To answer this requires an understanding of the epistemological foundations upon which different methods lie. Let me stack the deck a bit in favor of multiple methods being logically consistent with one another by stipulating at the outset that I’ll deal here only with positivist social science. No interpretivism, no post-modernism, not even any critical realism. So any incoherence between different methods does not stem from different epistemologies of truth values or beliefs about objective knowledge.
Within the positivist program, though, there are substantial differences in what it means to construct a causal explanation. The most thorough comparison of the different assumptions of different research traditions can be found in Mahoney and Goertz, “A Tale of Two Cultures: Contrasting Quantitative and Qualitative Research.” I find this article useful not because of how it groups different methodologies—I think that contrasting quantitative versus qualitative is a total red herring, but let’s stick with it for the purposes of this post—but because it does an excellent job summarizing different assumptions about what the goal of explanation is and what different theories of causality are. Their core point is that qualitative and quantitative methods can be seen as having different affinities with particular conceptualization of causality and explanation.
Now this is not to say that one cannot imagine research projects that combine quantitative and qualitative methods effectively. Lieberman’s vision of how the two can be integrated in one is one possibility, and I like to think of Ben Smith‘s Hard Times in the Land of Plenty as one particularly good example of this kind of nested analysis at work. But this type of work rests on the assumption that given a quantitative finding (in these cases, cross-national in nature) it is possible to then select a case and learn about whether the hypothesized causal mechanism is working or not. And I have been particularly convinced by this piece by Gelman and Imbens that the Rubin causal model really does imply that it is impossible to know causes of effects in a particular case.
This line of reasoning implies that integrating different methodologies ought to be a hard epistemological problem, if we really do care both about the Rubin causal model and the value of case studies. Read in the strongest terms, it would imply that no qualitative case study could ever confirm or disconfirm a quantitative result.
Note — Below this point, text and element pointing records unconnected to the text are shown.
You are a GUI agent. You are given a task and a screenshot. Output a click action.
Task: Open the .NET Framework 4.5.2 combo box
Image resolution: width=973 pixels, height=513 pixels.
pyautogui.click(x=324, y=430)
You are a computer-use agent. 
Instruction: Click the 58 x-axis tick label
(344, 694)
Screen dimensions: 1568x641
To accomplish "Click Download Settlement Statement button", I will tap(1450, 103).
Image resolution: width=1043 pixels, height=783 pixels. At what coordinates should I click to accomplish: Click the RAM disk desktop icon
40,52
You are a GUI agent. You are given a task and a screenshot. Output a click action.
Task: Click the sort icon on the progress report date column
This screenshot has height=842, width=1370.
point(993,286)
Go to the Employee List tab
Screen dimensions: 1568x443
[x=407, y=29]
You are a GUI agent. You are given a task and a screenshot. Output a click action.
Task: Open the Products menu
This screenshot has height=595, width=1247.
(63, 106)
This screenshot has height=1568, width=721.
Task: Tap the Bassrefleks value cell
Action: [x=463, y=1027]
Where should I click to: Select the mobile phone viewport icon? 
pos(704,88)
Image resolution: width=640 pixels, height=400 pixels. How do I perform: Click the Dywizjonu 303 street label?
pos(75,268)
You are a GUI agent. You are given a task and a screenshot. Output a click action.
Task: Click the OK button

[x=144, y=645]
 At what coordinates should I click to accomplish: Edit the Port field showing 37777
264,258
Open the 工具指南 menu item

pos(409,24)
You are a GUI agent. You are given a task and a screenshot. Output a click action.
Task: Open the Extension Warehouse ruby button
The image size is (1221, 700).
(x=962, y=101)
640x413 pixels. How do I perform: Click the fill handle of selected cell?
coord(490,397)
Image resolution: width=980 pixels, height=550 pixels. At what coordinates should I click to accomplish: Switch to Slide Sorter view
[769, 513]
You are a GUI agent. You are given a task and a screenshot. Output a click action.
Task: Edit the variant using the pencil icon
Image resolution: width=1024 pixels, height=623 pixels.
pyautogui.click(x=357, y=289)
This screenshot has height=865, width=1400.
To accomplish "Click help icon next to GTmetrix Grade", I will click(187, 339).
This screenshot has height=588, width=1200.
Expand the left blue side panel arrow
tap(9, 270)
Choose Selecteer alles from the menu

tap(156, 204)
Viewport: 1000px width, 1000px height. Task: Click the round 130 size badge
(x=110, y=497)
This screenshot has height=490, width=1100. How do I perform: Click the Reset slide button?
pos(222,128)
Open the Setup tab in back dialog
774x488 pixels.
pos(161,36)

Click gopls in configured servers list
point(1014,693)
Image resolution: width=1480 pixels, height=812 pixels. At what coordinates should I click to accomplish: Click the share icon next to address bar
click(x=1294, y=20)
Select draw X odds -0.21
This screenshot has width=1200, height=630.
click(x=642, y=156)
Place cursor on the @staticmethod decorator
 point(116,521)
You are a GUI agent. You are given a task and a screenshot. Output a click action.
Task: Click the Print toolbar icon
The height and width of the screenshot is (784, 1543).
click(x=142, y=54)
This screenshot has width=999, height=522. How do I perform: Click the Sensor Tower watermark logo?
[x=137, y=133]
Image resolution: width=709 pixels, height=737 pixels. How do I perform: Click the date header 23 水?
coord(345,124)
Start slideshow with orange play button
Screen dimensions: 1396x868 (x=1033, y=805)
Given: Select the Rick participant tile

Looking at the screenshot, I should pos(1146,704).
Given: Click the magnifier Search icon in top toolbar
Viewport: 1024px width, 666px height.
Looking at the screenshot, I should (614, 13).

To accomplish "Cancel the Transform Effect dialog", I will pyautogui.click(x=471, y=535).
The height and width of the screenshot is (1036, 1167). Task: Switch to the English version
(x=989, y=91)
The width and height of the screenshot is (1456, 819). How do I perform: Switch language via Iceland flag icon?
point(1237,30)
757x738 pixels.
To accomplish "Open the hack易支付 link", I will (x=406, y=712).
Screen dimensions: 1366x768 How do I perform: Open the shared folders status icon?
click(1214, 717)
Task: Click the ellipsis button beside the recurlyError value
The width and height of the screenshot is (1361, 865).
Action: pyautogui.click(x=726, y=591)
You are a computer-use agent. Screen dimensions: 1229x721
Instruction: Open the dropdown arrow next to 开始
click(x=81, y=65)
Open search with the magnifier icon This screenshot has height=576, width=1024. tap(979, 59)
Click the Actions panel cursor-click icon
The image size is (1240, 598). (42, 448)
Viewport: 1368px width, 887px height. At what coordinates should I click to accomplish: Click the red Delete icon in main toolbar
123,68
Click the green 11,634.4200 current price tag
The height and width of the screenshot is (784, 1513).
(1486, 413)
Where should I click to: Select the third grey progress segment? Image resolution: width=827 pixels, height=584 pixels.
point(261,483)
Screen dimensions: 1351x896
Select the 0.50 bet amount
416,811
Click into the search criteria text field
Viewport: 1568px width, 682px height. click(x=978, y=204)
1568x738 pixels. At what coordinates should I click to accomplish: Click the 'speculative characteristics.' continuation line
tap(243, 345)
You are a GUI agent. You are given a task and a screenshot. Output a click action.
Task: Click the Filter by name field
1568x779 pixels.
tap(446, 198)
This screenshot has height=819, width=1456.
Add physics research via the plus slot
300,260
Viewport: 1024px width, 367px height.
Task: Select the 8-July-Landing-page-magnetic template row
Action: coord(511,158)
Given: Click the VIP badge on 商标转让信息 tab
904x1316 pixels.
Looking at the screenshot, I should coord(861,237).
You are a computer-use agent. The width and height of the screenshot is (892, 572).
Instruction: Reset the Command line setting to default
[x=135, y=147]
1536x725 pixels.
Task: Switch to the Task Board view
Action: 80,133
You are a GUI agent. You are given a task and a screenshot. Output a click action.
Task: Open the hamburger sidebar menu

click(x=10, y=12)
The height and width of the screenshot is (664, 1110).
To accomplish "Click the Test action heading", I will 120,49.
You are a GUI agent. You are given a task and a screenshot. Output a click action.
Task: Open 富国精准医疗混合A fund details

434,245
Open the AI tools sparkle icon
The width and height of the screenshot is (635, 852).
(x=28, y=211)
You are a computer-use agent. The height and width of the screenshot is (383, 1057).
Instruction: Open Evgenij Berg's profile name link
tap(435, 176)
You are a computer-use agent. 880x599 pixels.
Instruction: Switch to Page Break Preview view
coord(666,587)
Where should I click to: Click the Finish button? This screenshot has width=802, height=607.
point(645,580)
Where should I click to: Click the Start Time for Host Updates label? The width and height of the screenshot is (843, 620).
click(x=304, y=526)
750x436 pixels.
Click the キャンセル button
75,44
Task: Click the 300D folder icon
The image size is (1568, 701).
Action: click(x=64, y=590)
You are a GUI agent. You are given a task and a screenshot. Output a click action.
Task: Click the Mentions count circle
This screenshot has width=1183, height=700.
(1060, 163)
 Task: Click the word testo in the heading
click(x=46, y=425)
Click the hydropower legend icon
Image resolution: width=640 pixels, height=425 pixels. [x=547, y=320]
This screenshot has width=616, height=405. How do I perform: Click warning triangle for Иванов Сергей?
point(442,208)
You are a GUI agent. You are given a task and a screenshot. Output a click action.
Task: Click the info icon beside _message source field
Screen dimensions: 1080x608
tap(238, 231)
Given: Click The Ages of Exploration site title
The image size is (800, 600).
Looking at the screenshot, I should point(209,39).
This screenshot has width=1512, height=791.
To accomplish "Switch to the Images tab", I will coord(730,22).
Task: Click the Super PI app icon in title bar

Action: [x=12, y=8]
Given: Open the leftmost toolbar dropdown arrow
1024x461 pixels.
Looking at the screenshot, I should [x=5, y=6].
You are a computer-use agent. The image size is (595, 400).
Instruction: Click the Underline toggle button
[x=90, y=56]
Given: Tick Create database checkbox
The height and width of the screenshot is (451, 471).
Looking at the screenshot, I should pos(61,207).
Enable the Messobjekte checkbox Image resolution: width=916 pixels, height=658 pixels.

The same is true in reverse; no cross-case quantitative test would ever confirm or disconfirm the findings from particular cases. I sometimes think about this with respect to the case studies and how they relate to the cross-national “tests” in my dissertation.
If you’ve followed me this far, then perhaps I’ve convinced you that even if we value multiple methods, it is not clear that combining them would always result in a coherent exercise. I’ll close, then, just by some conclusions from Mahoney and Goertz.
Given the different assumptions and research goals underlying the two traditions, it necessarily follows that what is good advice and good practice in statistical research might be bad advice and bad practice in qualitative research and vice versa. In this framework, it is not helpful to condemn research practices without taking into consideration basic research goals.
Misunderstandings across the two traditions are not inevitable. Insofar as scholars are conversant in the language of the other tradition and interested in exploring a peaceful and respectful dialogue, they can productively communicate with one another.
And I can’t resist this old tweet, inspired by my making a version of this argument in our comparative methods course.
@TomPepinsky – inspired by today's class #polsci #methods pic.twitter.com/XUYJ8NVo
— Germane Riposte (@NuisanceValue) March 8, 2012
Dwayne Woods October 24, 2015
Good to see recycling taking place. Ariel Ahram and Chatterjee made a similar argument against mixed methods, I believe, in the same outlet. From my own experience, Leaving the epistemology/ontology aside, it is hard to master a skill set in one methodology. Graduate students trying to do it in several have, in my experience, come up woefully short in all of them!